On appeal, defendant claims that the bankruptcy court had sole jurisdiction over the case, but he cites no authority to support his position; thus, we deem the issue abandoned. See Liggett Rest Group, Inc v Pontiac, 260 Mich App 127, 138; 676 NW2d 633 (2003) ("This Court will not search for law to sustain a party's position where that party neglects to cite any supporting authority for its claim."). Even if we were to address the issue, the trial court had subject-matter jurisdiction. "Our cases have long held that courts are to determine their subject-matter jurisdiction by reference to the pleadings." Hodge, 499 Mich at 217. A review of the complaint indicates that Comerica, which was eventually substituted with plaintiff, sought to enforce a personal guaranty well in excess of $25,000, proving this was a proper action to litigate in circuit court. Additionally, the bankruptcy settlement agreement did not attempt to retain sole jurisdiction over matters arising from the settlement agreement. In fact, the settlement agreement provided that the parties could "continue to file or participate in Other Enforcement Actions." More importantly, the instant case does not involve the enforcement of the bankruptcy settlement agreement; rather, the instant case involves the enforcement of defendant's personal guarantee, which is separate from the bankruptcy matter between the borrowers and plaintiff.

IV. CONSENT JUDGMENT

Next, defendant argues that the proposed consent judgment, which was eventually entered by the trial court, failed to conform to the subsequent bankruptcy settlement agreement. We disagree.

We review the proper interpretation of an agreement de novo. Duffy v Irons Area Tourist Ass'n, 300 Mich App 542, 546; 834 NW2d 508 (2013).

Defendant misconstrues the agreement. First, defendant argues that § 6.4 of the settlement agreement required plaintiff to sell certain real estate before it could hold him liable on the personal guaranty. The relevant parts of this provision merely involve the conditions under which defendant would be released from his guaranty. It does not state that there must be a sale of the real estate before defendant could be held liable on the guaranty. Second, defendant argues that he did not receive notice of default and that he should have been given an opportunity to cure any default. This argument is based on a misunderstanding of § 10.1. Under § 10.1(e), a default would occur if defendant, as guarantor, took "any action which impedes [plaintiff's] ability to enforce its rights under [the settlement agreement] or the Enforcement Documents, either directly or indirectly, including, without limitation, filing a bankruptcy petition or the commencement of any other legal, judicial or quasi-judicial proceedings." Defendant impeded plaintiff's ability to enforce its rights when he attempted to vacate the deeds in lieu of foreclosure, among other legal challenges. Because defendant defaulted under § 10.1(e), he was liable as personal guarantor, and the settlement agreement provided no right to cure any default under § 10.3(e).

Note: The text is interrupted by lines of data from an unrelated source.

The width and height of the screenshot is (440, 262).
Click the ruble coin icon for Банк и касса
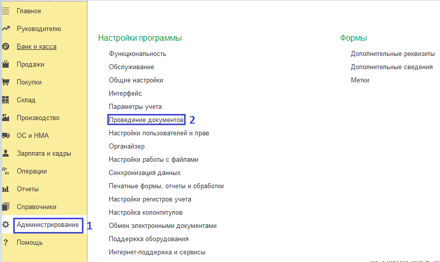point(6,47)
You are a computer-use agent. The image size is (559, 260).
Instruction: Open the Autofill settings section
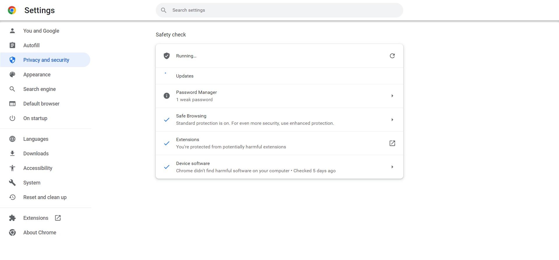[x=31, y=45]
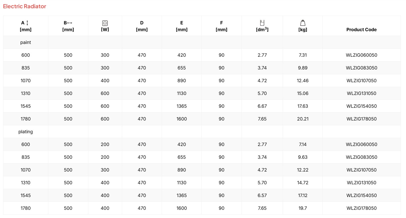Image resolution: width=406 pixels, height=218 pixels.
Task: Click the D [mm] column header
Action: pyautogui.click(x=142, y=26)
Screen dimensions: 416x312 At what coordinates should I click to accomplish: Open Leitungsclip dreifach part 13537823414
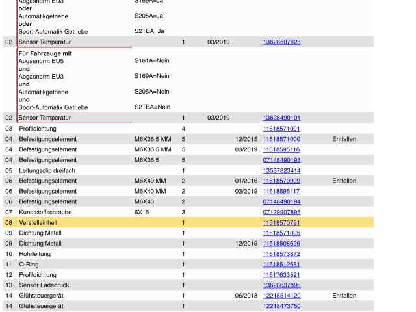(x=281, y=170)
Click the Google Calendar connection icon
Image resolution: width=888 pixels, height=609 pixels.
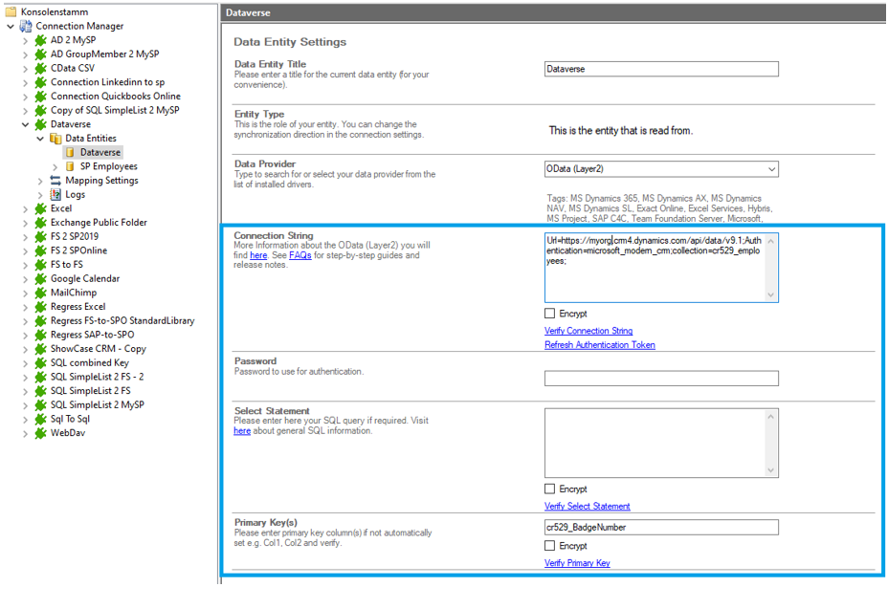point(40,278)
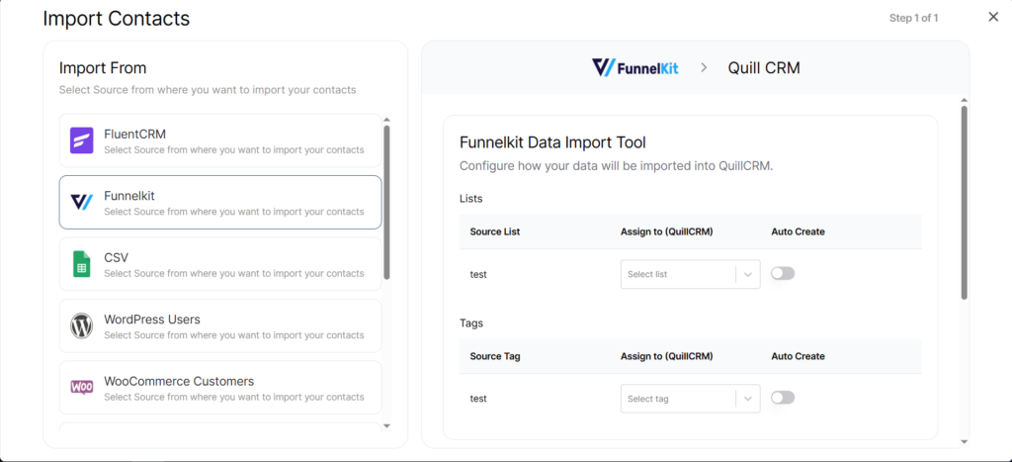
Task: Click the Import From list scrollbar
Action: (x=386, y=203)
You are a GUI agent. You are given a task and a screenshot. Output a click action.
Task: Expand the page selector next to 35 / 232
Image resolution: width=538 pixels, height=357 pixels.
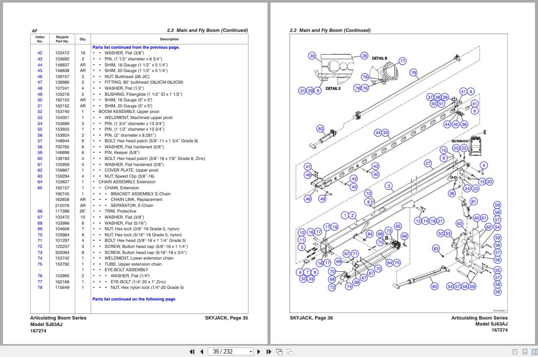click(x=251, y=351)
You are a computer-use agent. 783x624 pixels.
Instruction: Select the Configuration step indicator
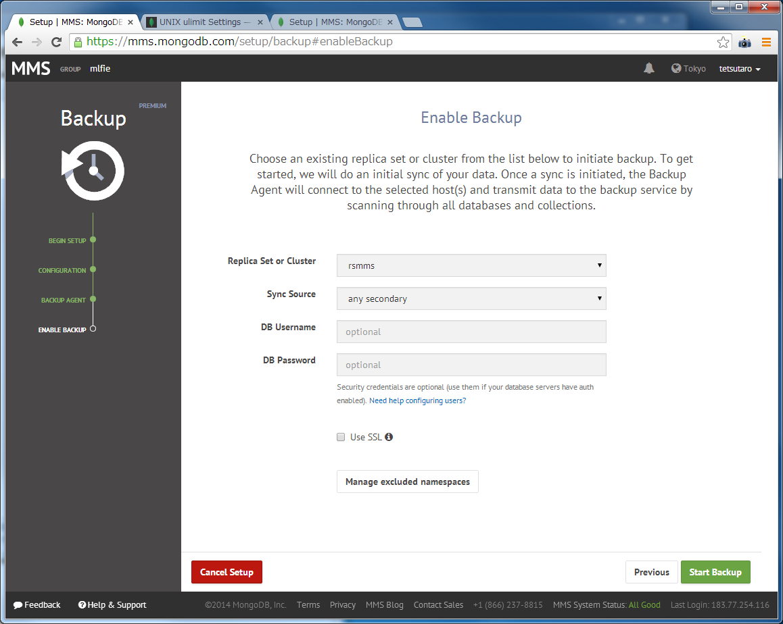(x=93, y=269)
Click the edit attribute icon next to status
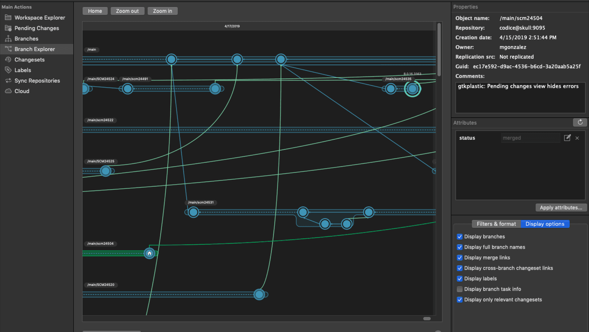This screenshot has width=589, height=332. tap(567, 137)
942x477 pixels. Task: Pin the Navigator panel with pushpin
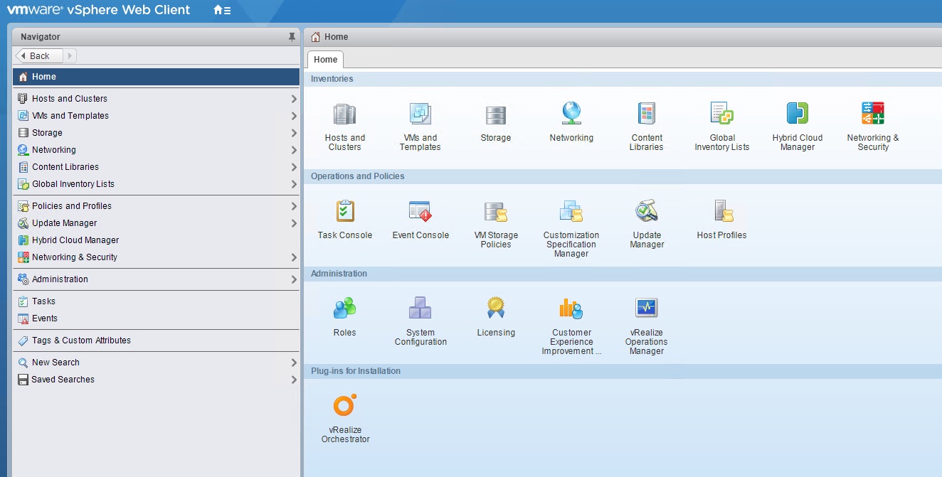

Within this argument, defendant notes in passing such issues as a violation of the Fair Lending Act and the alleged fact that Comerica is seeking recovery of additional amounts. However, as the trial court noted, these issues are not relevant to this case. --------

V. JUDGMENT AMOUNT

Finally, defendant argues (1) plaintiff originally sought $16 million, rather than $21.3 million against the borrowers in bankruptcy court, and (2) there is evidence that plaintiff paid $25 million, rather than $18.75 million, in consideration for the note securing the properties. For these two reasons, defendant claims he should be relieved of any personal obligation. We disagree.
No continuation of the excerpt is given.